▶ Provided records
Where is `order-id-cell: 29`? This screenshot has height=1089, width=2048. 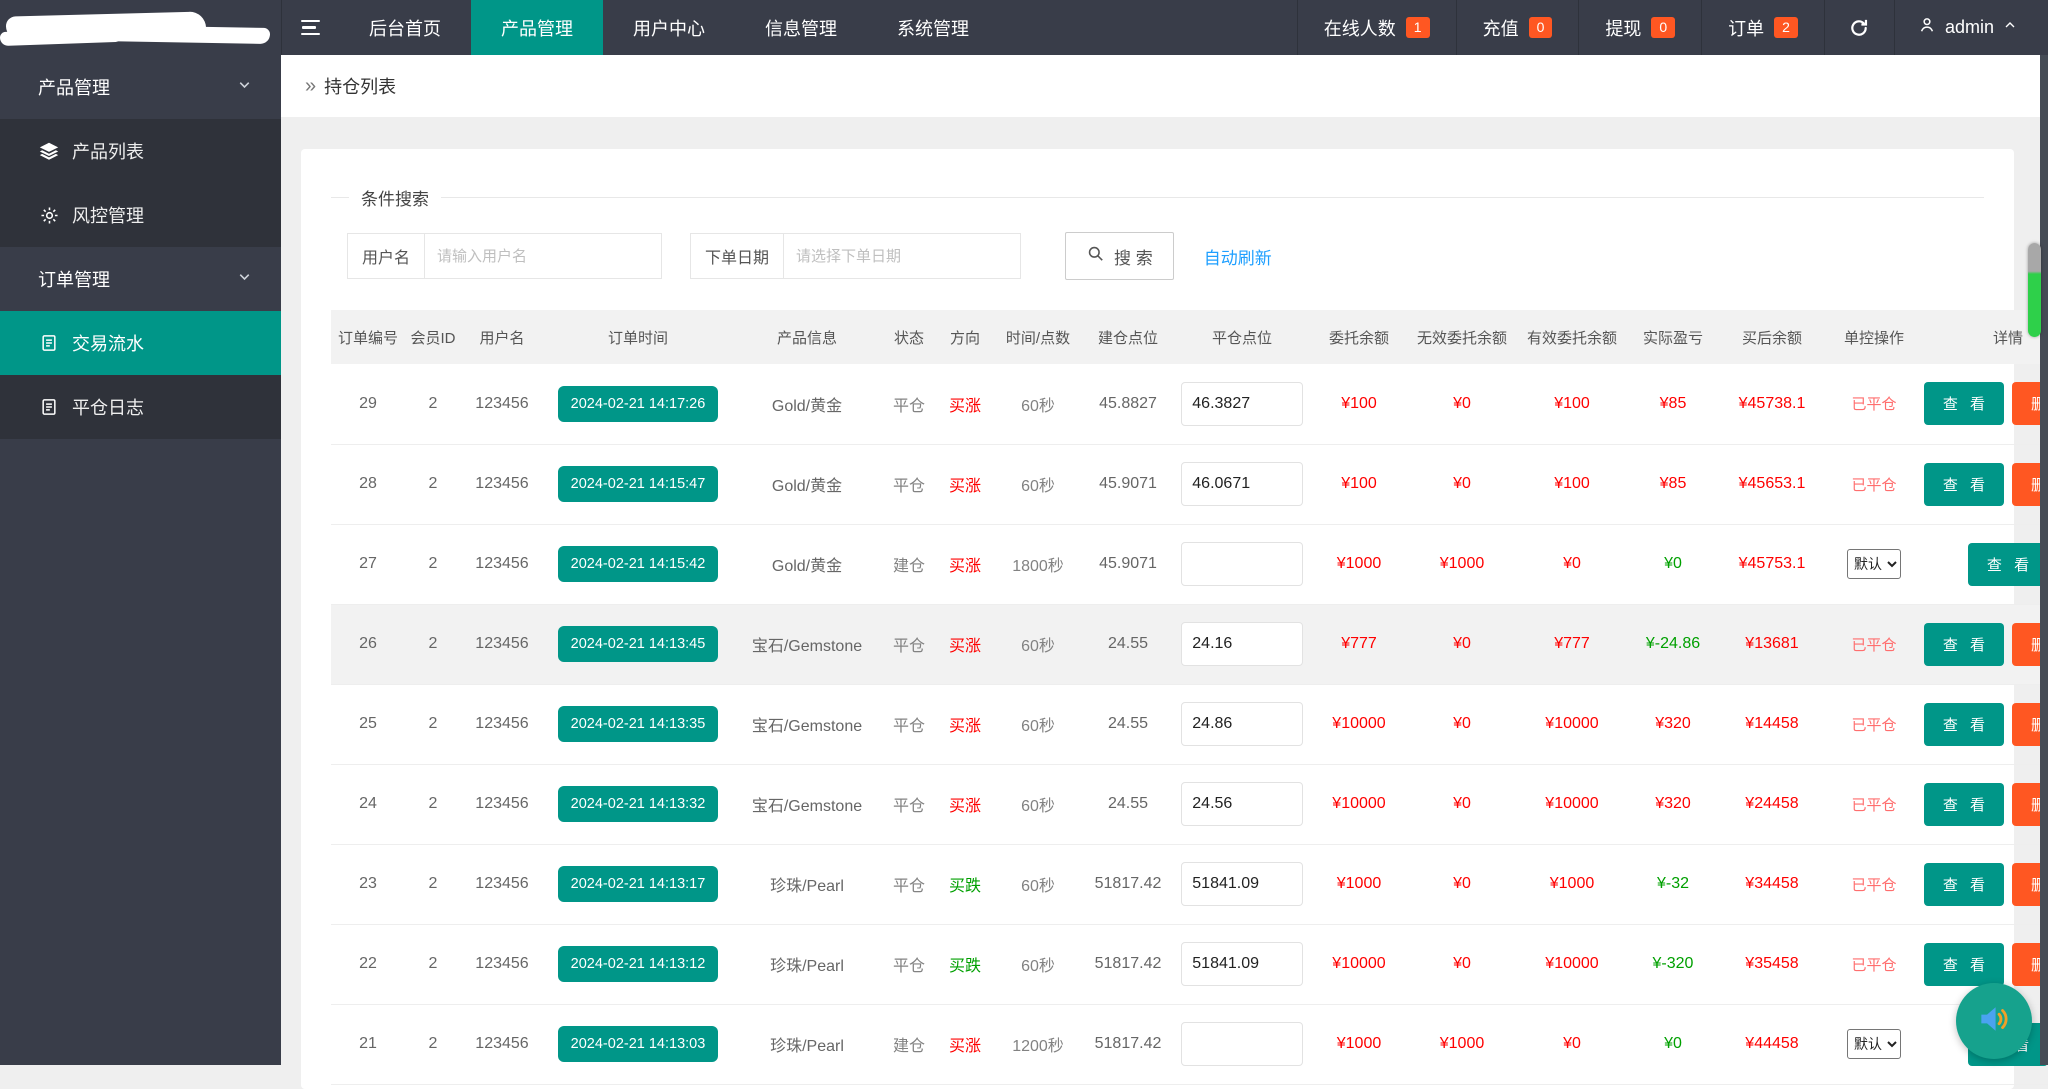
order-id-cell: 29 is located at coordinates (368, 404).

==

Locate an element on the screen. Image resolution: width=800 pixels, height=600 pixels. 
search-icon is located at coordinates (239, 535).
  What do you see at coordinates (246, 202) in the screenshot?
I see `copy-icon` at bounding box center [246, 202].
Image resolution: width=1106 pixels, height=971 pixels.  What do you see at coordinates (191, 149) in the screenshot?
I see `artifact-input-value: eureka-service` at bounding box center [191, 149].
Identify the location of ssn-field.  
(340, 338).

▶ Task to carry out
Please give the listing from the line with "has height=1089, width=2048." to the line with "order-id-cell: 29 is" as a JSON list of strings, one string per line, with blank lines dropped and the pictures left out.

▶ Output of the exercise
[
  "Where is `order-id-cell: 29`? This screenshot has height=1089, width=2048. ",
  "order-id-cell: 29 is located at coordinates (368, 404)."
]